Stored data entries
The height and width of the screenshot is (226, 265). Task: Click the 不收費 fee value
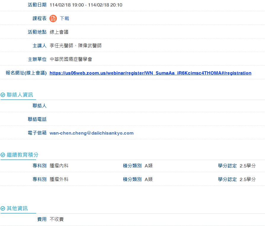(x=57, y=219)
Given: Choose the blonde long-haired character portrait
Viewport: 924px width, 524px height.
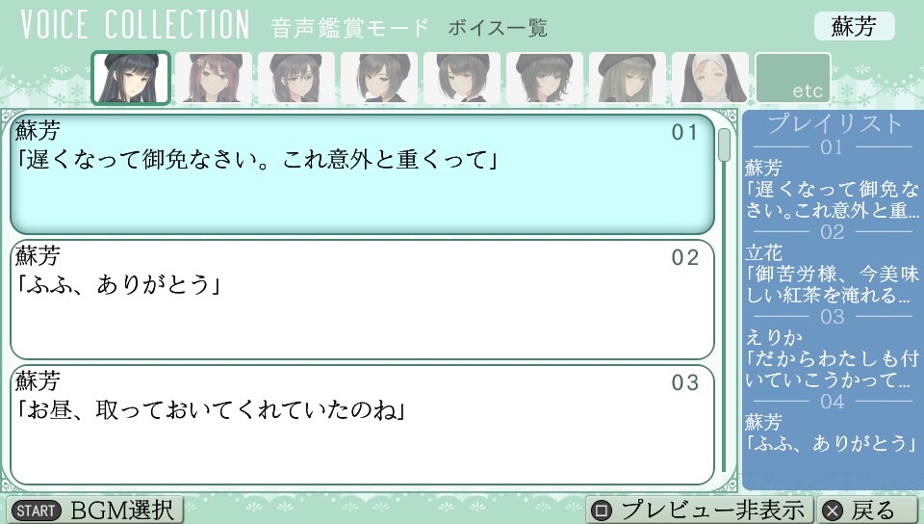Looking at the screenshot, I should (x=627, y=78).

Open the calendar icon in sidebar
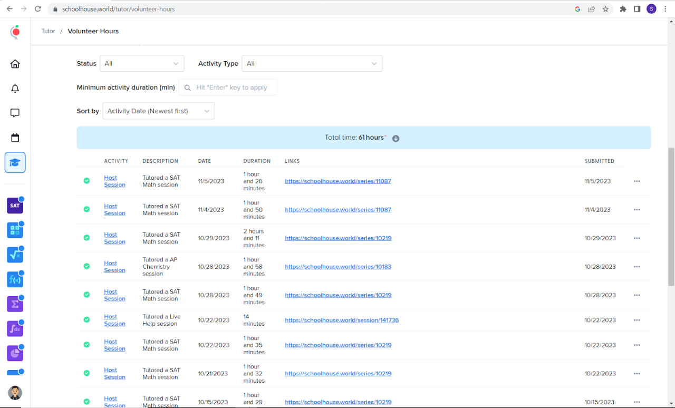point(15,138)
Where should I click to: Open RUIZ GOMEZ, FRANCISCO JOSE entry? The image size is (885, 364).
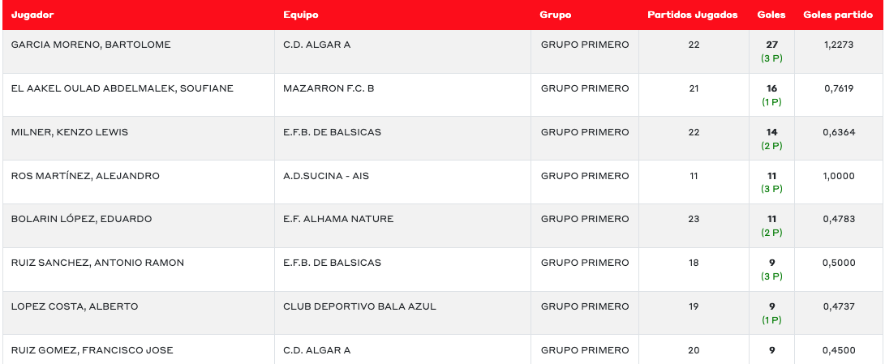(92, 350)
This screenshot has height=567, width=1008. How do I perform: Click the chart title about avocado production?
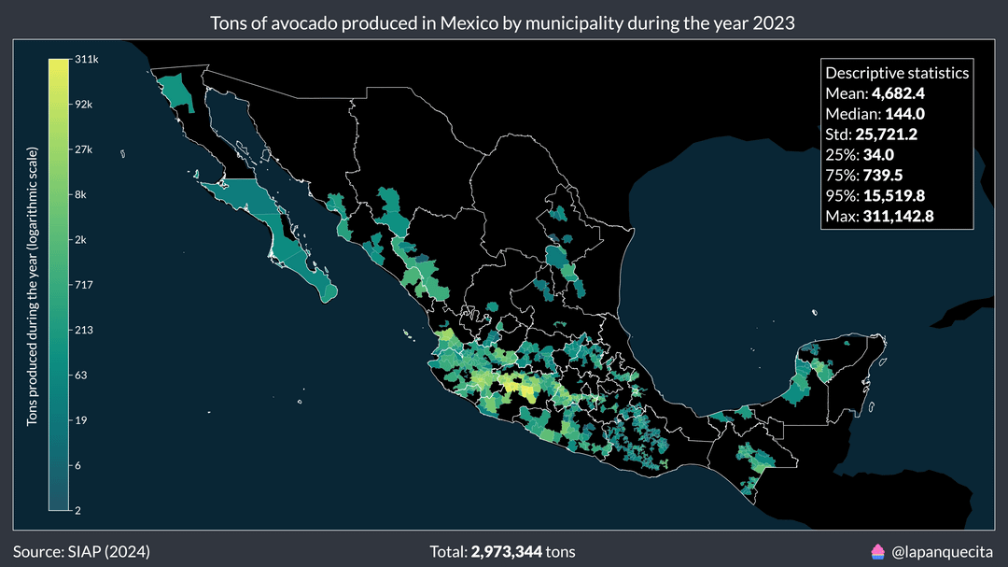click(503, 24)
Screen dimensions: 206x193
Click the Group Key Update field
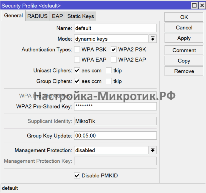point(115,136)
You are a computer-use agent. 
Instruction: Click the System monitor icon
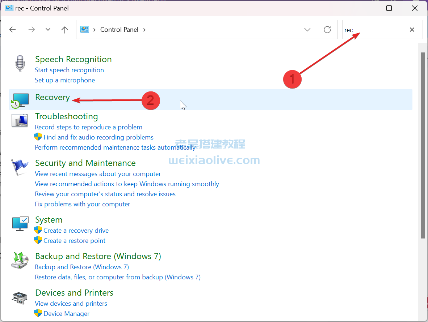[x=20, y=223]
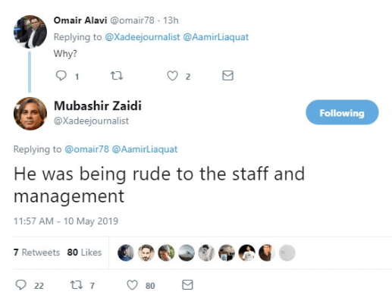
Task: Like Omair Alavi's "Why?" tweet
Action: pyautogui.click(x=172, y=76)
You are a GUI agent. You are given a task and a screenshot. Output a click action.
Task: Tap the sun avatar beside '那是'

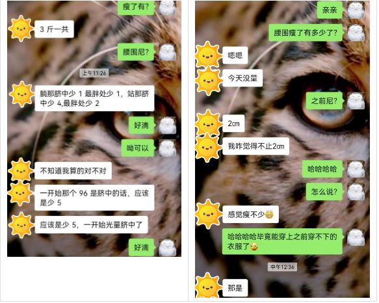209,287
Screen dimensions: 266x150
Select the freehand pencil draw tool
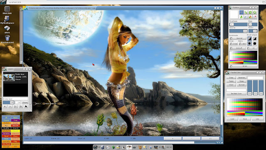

Exercise objective =>
Leave out the pictures. Return exactly the lines from the first line of the records to the line bearing "You are a computer-use agent.", inclusive.

Solution for this exercise =>
The height and width of the screenshot is (226, 265). Task: Click the 不收費 fee value
(x=57, y=219)
Given: Choose the blonde long-haired character portrait
Viewport: 924px width, 524px height.
Looking at the screenshot, I should (x=627, y=78).

Open the calendar icon in sidebar
point(15,138)
Where should I click to: Open RUIZ GOMEZ, FRANCISCO JOSE entry? The image size is (885, 364).
(92, 350)
This screenshot has height=567, width=1008. How do I perform: Click the chart title about avocado production?
click(503, 24)
Screen dimensions: 206x193
Click the Group Key Update field
point(115,136)
You are a computer-use agent. 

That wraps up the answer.